» **Aim of the task**: Output exactly the lines spanning from the line containing "The height and width of the screenshot is (634, 713)." to the last line of the entries, inclusive.

» **Material for this task**:
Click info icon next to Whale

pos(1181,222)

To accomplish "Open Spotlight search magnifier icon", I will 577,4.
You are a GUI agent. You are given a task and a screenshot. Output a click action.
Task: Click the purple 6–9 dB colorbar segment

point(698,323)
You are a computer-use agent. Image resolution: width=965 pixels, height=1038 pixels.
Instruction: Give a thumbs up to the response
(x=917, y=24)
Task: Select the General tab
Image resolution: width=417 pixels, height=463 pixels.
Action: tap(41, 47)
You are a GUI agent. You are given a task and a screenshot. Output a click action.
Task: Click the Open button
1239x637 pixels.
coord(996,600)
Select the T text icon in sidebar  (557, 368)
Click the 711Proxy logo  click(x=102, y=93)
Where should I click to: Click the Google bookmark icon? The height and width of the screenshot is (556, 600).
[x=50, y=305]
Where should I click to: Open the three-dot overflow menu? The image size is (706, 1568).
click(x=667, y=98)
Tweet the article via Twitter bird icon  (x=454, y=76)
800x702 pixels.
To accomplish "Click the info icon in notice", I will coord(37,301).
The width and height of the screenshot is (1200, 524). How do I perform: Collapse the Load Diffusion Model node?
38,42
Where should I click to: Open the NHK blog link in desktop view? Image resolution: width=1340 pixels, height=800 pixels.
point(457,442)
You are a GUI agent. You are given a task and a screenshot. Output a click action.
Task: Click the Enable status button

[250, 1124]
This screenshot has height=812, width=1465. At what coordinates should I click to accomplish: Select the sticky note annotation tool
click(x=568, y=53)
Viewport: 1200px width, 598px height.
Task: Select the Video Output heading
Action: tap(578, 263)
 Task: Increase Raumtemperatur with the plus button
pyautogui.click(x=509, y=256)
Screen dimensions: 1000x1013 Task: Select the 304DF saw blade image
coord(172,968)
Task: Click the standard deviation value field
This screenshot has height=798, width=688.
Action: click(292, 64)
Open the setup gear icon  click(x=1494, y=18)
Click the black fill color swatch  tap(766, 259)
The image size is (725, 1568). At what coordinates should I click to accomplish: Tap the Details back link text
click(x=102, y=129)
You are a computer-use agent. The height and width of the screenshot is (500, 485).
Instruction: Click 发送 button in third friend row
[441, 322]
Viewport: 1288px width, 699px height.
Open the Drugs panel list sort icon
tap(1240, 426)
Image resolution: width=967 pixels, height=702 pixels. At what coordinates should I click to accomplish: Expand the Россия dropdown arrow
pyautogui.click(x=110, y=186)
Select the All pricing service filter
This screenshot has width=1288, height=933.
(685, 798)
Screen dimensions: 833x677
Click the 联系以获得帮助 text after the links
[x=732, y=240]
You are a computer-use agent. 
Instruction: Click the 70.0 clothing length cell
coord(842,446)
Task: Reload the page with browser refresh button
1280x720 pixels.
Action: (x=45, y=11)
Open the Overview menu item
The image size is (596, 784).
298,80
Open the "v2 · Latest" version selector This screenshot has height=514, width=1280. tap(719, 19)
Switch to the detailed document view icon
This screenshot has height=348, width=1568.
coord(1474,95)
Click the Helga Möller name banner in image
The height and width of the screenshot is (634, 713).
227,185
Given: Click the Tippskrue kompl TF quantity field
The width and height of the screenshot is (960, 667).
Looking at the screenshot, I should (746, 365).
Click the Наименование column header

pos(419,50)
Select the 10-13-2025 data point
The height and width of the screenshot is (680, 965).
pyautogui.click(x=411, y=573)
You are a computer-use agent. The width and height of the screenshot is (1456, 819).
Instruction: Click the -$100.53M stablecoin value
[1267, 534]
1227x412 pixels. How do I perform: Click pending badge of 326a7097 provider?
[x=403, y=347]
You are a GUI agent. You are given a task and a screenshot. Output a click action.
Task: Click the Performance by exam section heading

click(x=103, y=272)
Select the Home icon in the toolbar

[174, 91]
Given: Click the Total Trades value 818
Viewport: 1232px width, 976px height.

» **Response**:
The height and width of the screenshot is (634, 713).
227,185
Given: Click the Tippskrue kompl TF quantity field
The width and height of the screenshot is (960, 667).
Looking at the screenshot, I should (746, 365).
Click the Наименование column header

pos(419,50)
Select the 10-13-2025 data point
The height and width of the screenshot is (680, 965).
pyautogui.click(x=411, y=573)
You are a computer-use agent. The width and height of the screenshot is (1456, 819).
Instruction: Click the -$100.53M stablecoin value
[1267, 534]
1227x412 pixels. How do I perform: Click pending badge of 326a7097 provider?
[x=403, y=347]
You are a GUI agent. You are given a task and a screenshot. Output a click action.
Task: Click the Performance by exam section heading

click(x=103, y=272)
Select the Home icon in the toolbar

[174, 91]
Given: Click the Total Trades value 818
Viewport: 1232px width, 976px height.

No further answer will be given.